• **WORK REQUIRED**:
Repeat word for word the rows from the line containing "Select the Identidad" down to the line containing "point(319,403)", including both of those lines.

• **RECORDS**:
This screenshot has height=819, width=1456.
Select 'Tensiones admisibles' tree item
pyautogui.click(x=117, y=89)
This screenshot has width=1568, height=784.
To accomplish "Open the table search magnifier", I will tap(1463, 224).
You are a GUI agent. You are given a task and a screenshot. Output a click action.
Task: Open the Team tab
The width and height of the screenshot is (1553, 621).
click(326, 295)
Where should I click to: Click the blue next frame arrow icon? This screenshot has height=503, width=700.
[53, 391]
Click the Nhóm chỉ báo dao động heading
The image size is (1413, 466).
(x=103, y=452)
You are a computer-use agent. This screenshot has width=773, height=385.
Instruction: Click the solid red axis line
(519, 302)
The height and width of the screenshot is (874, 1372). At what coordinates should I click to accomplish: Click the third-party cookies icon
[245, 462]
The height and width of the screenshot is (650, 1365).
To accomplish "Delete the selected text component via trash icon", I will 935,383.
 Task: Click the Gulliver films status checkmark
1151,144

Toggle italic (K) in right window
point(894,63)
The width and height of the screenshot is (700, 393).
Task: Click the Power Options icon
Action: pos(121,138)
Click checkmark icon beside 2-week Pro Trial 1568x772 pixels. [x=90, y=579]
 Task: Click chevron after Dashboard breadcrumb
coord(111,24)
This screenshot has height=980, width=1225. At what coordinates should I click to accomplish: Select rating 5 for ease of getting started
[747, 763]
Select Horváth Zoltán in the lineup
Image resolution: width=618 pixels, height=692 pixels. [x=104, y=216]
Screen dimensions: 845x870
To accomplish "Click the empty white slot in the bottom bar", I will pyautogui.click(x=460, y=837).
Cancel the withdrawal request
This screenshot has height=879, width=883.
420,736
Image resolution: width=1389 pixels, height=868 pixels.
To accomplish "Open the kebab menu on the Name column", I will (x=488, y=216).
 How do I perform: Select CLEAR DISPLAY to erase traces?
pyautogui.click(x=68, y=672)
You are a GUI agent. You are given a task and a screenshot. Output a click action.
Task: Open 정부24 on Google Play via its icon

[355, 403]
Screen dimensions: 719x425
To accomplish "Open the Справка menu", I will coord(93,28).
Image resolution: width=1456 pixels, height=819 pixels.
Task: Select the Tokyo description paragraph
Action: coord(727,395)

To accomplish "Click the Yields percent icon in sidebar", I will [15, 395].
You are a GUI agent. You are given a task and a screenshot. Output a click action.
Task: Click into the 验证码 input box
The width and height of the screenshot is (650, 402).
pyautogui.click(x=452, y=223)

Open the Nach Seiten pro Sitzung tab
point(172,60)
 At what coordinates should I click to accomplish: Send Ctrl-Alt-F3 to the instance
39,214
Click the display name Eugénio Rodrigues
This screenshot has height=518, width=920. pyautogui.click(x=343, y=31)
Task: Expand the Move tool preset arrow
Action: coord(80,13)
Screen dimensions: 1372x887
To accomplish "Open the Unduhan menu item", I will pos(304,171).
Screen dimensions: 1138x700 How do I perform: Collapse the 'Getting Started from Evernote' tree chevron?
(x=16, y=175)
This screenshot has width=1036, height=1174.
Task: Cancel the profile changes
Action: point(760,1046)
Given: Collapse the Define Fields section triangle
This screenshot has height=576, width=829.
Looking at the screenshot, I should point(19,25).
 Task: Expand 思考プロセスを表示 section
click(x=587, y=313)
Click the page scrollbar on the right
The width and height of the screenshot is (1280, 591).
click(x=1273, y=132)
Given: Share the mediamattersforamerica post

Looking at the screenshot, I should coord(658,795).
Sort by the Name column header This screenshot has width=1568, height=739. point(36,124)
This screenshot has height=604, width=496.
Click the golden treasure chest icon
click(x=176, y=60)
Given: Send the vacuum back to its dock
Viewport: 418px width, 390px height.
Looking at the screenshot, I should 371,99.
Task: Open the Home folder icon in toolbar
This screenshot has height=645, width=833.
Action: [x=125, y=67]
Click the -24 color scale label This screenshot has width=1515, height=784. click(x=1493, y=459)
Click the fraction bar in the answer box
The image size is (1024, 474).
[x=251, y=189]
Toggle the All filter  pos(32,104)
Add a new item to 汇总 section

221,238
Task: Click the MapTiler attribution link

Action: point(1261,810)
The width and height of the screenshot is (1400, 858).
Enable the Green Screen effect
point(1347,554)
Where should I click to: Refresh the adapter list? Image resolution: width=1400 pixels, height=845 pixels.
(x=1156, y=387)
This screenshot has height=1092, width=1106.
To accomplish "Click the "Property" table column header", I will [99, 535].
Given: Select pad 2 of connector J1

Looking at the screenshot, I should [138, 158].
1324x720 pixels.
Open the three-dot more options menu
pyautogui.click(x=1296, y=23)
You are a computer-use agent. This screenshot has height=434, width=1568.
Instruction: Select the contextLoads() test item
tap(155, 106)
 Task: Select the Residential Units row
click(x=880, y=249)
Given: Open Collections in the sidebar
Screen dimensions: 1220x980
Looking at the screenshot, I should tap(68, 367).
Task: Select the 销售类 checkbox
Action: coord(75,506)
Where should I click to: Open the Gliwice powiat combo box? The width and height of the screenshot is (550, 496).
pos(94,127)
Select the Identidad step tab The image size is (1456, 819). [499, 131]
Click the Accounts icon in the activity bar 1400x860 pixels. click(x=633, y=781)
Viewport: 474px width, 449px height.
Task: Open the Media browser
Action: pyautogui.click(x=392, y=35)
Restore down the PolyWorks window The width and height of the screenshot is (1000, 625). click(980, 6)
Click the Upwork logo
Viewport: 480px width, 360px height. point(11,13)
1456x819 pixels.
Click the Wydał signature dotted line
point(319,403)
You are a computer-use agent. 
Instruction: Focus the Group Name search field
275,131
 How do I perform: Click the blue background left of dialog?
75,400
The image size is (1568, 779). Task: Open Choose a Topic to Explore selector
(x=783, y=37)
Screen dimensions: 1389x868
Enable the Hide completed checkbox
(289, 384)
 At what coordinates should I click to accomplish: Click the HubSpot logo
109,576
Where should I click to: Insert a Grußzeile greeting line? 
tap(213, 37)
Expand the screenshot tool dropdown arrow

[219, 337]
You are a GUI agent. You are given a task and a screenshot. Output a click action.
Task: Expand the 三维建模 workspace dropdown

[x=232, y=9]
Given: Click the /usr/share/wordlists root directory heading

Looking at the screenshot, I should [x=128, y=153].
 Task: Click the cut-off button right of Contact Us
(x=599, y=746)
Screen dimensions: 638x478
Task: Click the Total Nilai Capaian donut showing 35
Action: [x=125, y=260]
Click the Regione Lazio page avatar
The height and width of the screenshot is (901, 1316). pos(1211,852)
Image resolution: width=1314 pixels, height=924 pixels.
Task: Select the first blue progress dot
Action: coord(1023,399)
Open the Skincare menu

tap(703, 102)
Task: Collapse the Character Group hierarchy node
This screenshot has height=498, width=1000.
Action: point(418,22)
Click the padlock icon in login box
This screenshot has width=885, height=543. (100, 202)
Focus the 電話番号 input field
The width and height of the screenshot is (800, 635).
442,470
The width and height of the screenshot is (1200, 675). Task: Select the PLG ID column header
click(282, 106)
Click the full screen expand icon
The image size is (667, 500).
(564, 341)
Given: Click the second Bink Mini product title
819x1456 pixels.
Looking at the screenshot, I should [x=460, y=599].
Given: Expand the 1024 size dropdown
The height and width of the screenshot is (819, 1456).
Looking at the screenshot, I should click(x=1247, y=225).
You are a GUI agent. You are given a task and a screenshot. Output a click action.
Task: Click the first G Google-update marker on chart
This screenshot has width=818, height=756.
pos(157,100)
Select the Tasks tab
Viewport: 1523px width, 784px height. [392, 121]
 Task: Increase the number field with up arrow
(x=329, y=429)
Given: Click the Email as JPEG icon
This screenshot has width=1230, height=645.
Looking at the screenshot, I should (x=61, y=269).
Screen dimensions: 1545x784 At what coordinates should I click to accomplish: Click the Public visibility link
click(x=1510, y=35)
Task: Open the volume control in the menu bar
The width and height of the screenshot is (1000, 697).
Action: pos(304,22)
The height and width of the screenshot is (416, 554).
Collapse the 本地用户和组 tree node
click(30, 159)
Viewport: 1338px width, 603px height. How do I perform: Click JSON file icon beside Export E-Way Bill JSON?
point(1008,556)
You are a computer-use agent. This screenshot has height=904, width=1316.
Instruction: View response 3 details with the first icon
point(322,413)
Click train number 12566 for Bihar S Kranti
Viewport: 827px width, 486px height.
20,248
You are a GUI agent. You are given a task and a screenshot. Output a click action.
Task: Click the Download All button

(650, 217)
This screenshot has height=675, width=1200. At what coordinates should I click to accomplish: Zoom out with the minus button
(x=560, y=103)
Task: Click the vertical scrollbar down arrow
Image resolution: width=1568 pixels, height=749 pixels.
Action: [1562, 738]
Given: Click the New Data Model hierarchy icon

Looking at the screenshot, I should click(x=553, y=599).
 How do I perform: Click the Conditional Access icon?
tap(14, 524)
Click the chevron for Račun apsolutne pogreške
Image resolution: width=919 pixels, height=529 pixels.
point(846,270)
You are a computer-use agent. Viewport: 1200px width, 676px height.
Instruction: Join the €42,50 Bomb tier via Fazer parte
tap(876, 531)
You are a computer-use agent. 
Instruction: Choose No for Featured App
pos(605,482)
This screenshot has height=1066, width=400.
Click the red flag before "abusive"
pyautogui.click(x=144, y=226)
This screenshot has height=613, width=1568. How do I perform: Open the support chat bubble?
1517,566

• **COMPLETE ANSWER**:
Select the Identidad step tab The image size is (1456, 819). [499, 131]
Click the Accounts icon in the activity bar 1400x860 pixels. click(x=633, y=781)
Viewport: 474px width, 449px height.
Task: Open the Media browser
Action: pyautogui.click(x=392, y=35)
Restore down the PolyWorks window The width and height of the screenshot is (1000, 625). click(980, 6)
Click the Upwork logo
Viewport: 480px width, 360px height. point(11,13)
1456x819 pixels.
Click the Wydał signature dotted line
point(319,403)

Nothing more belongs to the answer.